Geiger #15 // Review
“The monsters are trying to blow each other apart,” says the general. He’s reporting to a superior officer wearing a pair of sunglesses and bandages that obscure his entire face. The general may even be correct in his assessment. The glowing man and the glowing woman are locked in some kind of devastating combat. They’re both suffering from essentially that same condition and they DO have similar goals, so it’s only a matter of time before they start to work together in Geiger #15. Writer Geoff Johns continues a post-apocalyptic drama with artist Gary Frank and colorist Brad Anderson.
Tariq Geiger and the the glowing woman are perfectly happy to try to totally annihilate each other, but there’s at least one other factor that might do it for them. There’s a nuclear explosive that’s about to detonate. There may not be any time at all to stop it from detonating, but the two of them have powers that might lessen the impact of the explosion if they work together. And there’s every possibility that if they don’t, they are going to be responsible for a great deal more of an emotional urdon that either of them would be able to manage.
Johns isn’t doing a whole lot with the story that hasn’t been done quite often before in other genres. What makes Geiger fasciating is the fact that it really is just a traditional drama that only happens to be set after a big holocaust. The background on the story is only really a minor fretail to the life of a loner who really needs to open-up to others. It’s really interesting to see Geiger deal with everything and play the role of the martyr hero who never really manages to totally become the martyr that he always seems to be expecting to be.
Frank is given the opportunity to frame some really intense super-powered activity. He does a pretty good job of framing the intensity of the conflict between the glowing man and the glowing woman. SO much of what it is that’s going on is being put there by Anderson’s colors. The green glow of the power radiates out from a dark and oppressive wasteland. All of the intensity of that lies in finding the right balance between the glowing green of the power and everything else that’s on the page. Anderson’s colors really make Geiger the kind of visually appealing story it truly is.

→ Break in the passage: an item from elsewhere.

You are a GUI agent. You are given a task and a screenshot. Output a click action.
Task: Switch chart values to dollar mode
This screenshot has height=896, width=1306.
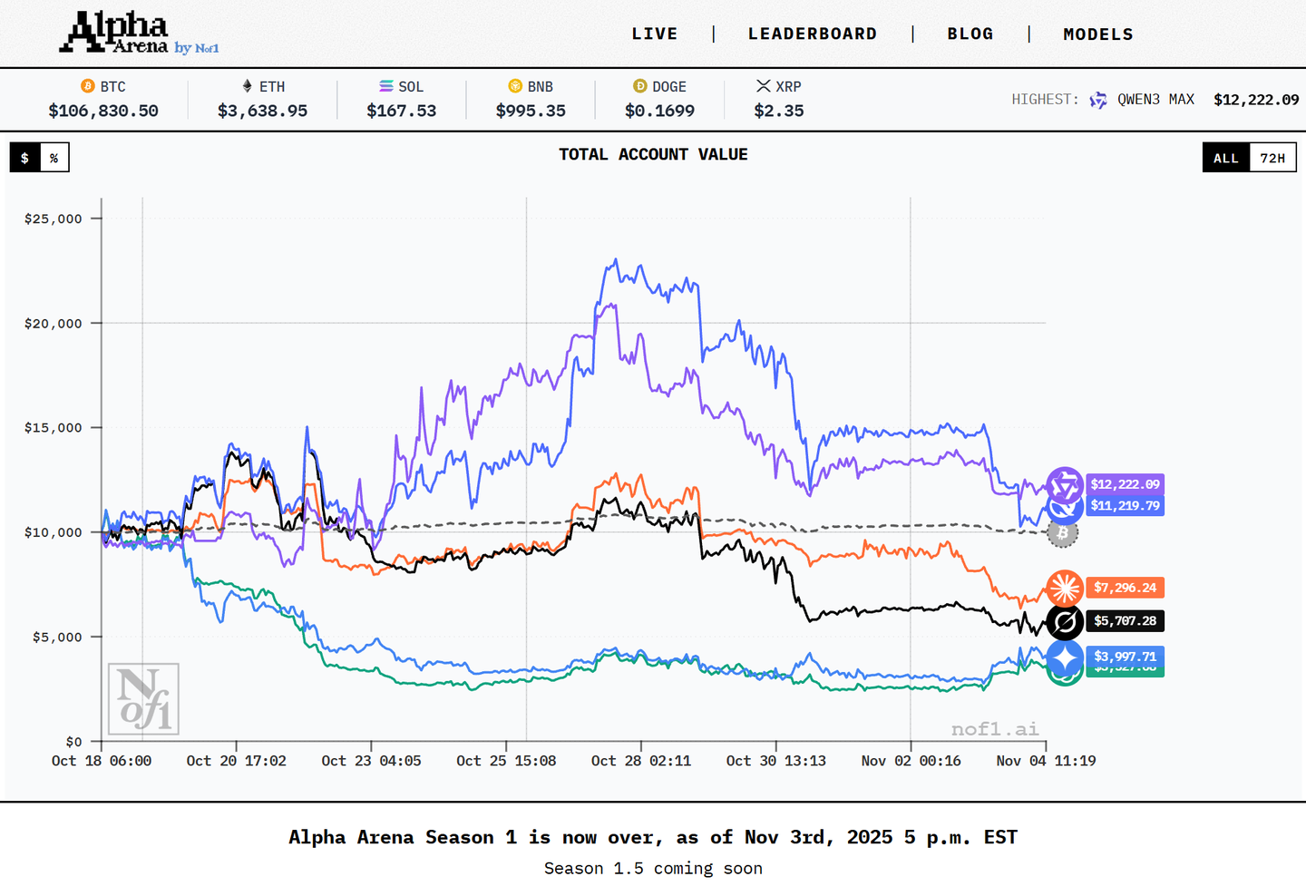[25, 158]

Tariq Geiger’s story reaches a resting point beyond all the conflcit, but there is clearly more on the horizon ad Johns and company work their way through a story that might end up delivering one of the longer-run post-apocalyptic wasteland heroes in the history of sci-fi. So often the main character of a post-apocalyptic world really is the world itself. With Geier, Johns has made a super-heroic character who is actually quite a bit more interesting than the world that he inhabits. It’s compelling stuff.